I saw the original documentary (25 - 30) years ago long after having already discovered the original cast album in the 1980s and growing up with it. What brought me to this copy or version was seeing the 2011 performance with Neil Patrick Harris as Bobby on RU-vid.
People have often said this musical is a semi-biographical of Sondheim. However, when you learn about George Furth, who wrote the book and intentionally avoided any significant long-term relationship, you realize that it a far greater reflection of his experiences and life than Sondheim’s.
Dean Jones singing 'Being Alive' destroys me every time. Lots of other people sing it very well - and it's so poignant in 'Marriage Story' too. But he's the best. No contest.
I was working as an usher at the San Francisco Film Festival while I was in grad film school and I knew about the Pennebakers so I snuck in to watch the Company doc and instantly fell in love with Sondheim. I'd known him as a lyricist and loved West Side Story but the doc that this doc is based on blew my mind and changed my life. Damn, is the original doc available anywhere?
With this great "b roll" of the ladies who lunch, a great rancor performance, and the more polished obc recording, I say we had our cake and ate it too .
You can tell Sondheim really likes Donna McKechnie, who was one smart cookie. While everyone else looks like Death warmed over, she's in full make-up and lashes, and is the freshest-looking one there.
For anyone who is a Company fan, the commentary here by Stritch and Prince is tremendously interesting. Penbebaker's comments on the documentary are fun, but a few times his comments verge on the irrelevant. Stritch's discission of her struggles are especially absorbing. Prince, as usual, can be a bit self-congratulatory., but he still has useful info on Company and the recording.

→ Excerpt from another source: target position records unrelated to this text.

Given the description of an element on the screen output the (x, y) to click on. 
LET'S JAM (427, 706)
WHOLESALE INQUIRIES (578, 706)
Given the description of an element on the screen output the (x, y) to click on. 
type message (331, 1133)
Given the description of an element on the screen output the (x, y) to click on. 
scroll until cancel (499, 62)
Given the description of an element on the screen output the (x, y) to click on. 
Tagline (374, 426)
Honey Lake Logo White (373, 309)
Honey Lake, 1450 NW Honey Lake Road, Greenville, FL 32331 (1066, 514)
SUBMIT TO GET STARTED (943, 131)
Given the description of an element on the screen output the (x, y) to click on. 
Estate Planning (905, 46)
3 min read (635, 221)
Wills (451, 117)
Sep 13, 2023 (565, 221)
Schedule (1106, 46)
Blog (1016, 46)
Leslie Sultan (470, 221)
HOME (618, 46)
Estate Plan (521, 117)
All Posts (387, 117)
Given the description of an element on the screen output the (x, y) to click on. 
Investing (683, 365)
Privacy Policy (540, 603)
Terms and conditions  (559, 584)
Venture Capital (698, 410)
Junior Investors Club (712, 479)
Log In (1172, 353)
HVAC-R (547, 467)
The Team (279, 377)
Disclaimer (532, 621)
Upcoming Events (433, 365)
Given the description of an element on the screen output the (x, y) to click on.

Dean Jones really wasn't cut out for performing so many times per week. In film he projected nothing more than a certain pleasant blankness. He'd become a star in Disney films, and the Disney studio was its own little world that promoted and protected its talent. It was possible for Jones to become a fairly big name just making family films for them (some made a lot of money). His voice was good enough, but his performance in Company here is a bit bland. That isn't inappropriate for Bobby, who is disengaged, but it isn't very interesting. Raul Esparza's Bobby is better, as he brought to Bobby not just withdrawal, but bitterness and even anger, plus just singing more beautifully. I wish I could have seen/heard Larry Kert in the part, as he was supposedly excellent. They made a special exception for him that made him eligible for a Tony nomination, even though he didn't originate the part.
Jones asked to leave the show upon opening because he was going through a divorce at the time and he didn’t think he could cope with both the difficulty of eight performances a week and the strain of the divorce. Hal Prince agreed to release Jones if he agreed to record his part for the cast album, which he did the Sunday after the show’s opening, as noted here. He was replaced by Broadway star Larry Kert, who no doubt felt a bit cheated carry the lead but be excluded from the cast album. The rest is history.
You got that right! Her voice is astonishing in the staged revival @ Lincoln Center. She stopped the show nearly 12 years after the original production. Her voice got better!
Being Alive, Another Hundred People, and Ladies Who Lunch, are the standout songs from this album. But only Elaine Stritch is remembered. Dean Jones was in maybe 10 actual performances, and no one knows what the characters name is who sings "another hundred people" let alone who it was. I don't know if this show is what created the piece for Donna Mckechnie in a chorus line.
The commentary is from 30 years later. The original is now licensed by Criterion in 2022 and unavailable on RU-vid . An entirely new documentary of the 2022 production airs on PBS in the spring.